LEONILA C. FERNANDEZ (1945-2008)
When I was a child, new to this world,
curious eyes, a fragile mind unfurled;
her love I remembered,
but pain I took to heart-
a pain masked by naked strength,
pain she shrouded in most part
with niceties of motherhood,
But God knows I understood,
for that pain never escaped me.
the unruffled look in her face,
and a voice—such comforting grace,
yet the eyes betrayed, and could not hide;
spoke of loneliness, uncertainty.
She’d loved a husband who died.
the grief of a young widow,
with no means, alone, to take care of
one unborn, a two-year old, to love.
We took, we ate, we grew, damn! We’re fools;
she cuddled, held us, her precious jewels.
No hands of hers pushed me to certain roads,
but where I went, paths were lit by her words.
I saw my mother struggled and worked to put food on the table. Early on, I knew I had no luxury of causing her more pain. The message was unsaid, but clear to my young mind then. She sought no personal comforts, no luxuries, no gifts. When I had the means, I had the greatest difficulty of finding, if not, buying that thing to make her happy.
Her love was pure and unconditional. She sacrificed and chose to delay her own personal joys so she could give us ours. I realize we, her children, were her life.
She is sorely missed.
In her death, I thought I would,
as dark clouds loomed in the road ahead,
summon that pain again, instead,
it was pain that summoned me.
On October 28, 2008, a few minutes before midnight, my mother, Leonila C. Fernandez, succumbed to cancer.
Earlier, it was perhaps, the longest, most distressing, and agonizing two-weeks I ever had.

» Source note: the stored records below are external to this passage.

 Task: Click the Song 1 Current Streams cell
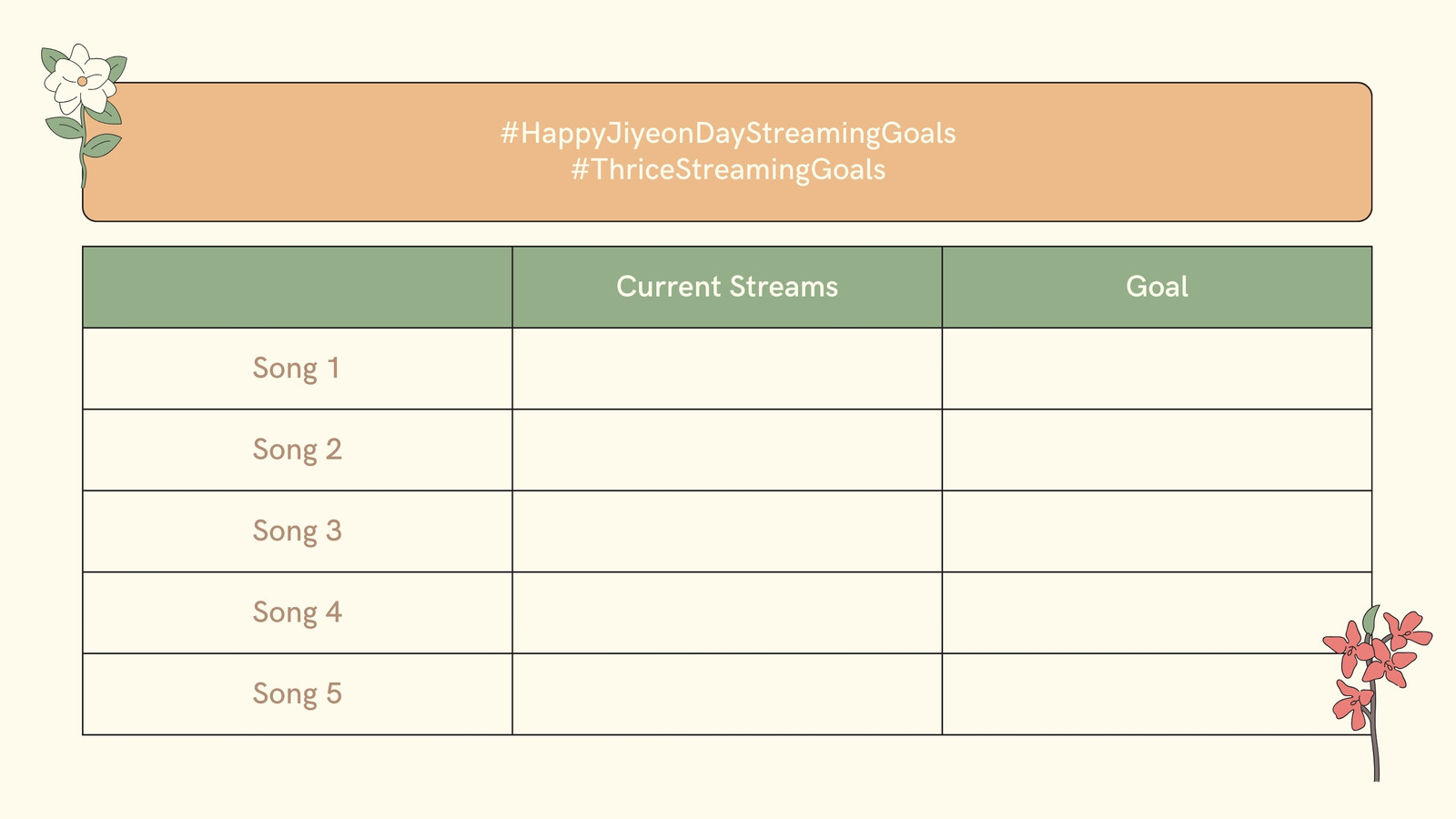point(727,369)
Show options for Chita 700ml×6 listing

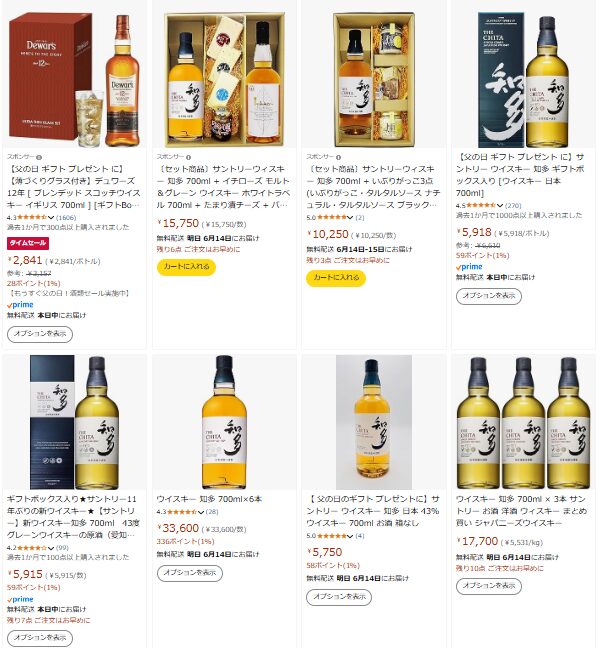click(x=190, y=573)
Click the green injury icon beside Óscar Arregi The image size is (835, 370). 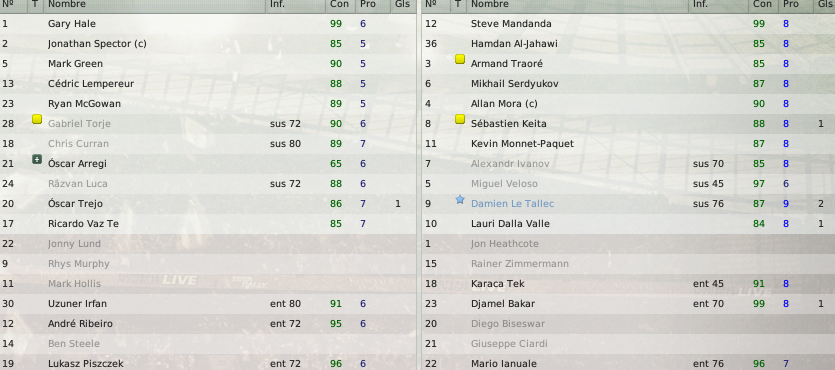(37, 159)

It was difficult feigning a deportment of normalcy at work and trying to put my anguish and worry out of sight for two straight weeks. To a certain extent during the day, when absorbed in work, I did forget, well at least momentarily, the much dreaded thought of losing the person I love so much, someone I wouldn’t dither taking a bullet for. But every day after I leave work and head to the hospital where she was confined, I was greeted with numbing bites of a grim reality, as shown by the unexpectedly rapid deterioration in her condition. It had become less and less a dreaded thought but more and more a mounting certainty.
A few weeks before, after months of chemotherapy, a surgery, and radiation, we all heaved a sigh of relief when she responded positively to the treatment. All the laboratory results showed that her organs were clear of antigens, and that she was virtually free of cancer. That’s why the sudden and early recurrence was very much unexpected, and very painful. This agent of death—cancer—had already metastasized to the liver, and had become very aggressive.
Death proved to be such a ruthless thief. It probably just lurked behind the pall of darkness. It was furtive and waited until fate was just about to bestow the gift of hope—hope that my mother would still be there for years to come—when death coldly wielded its scythe.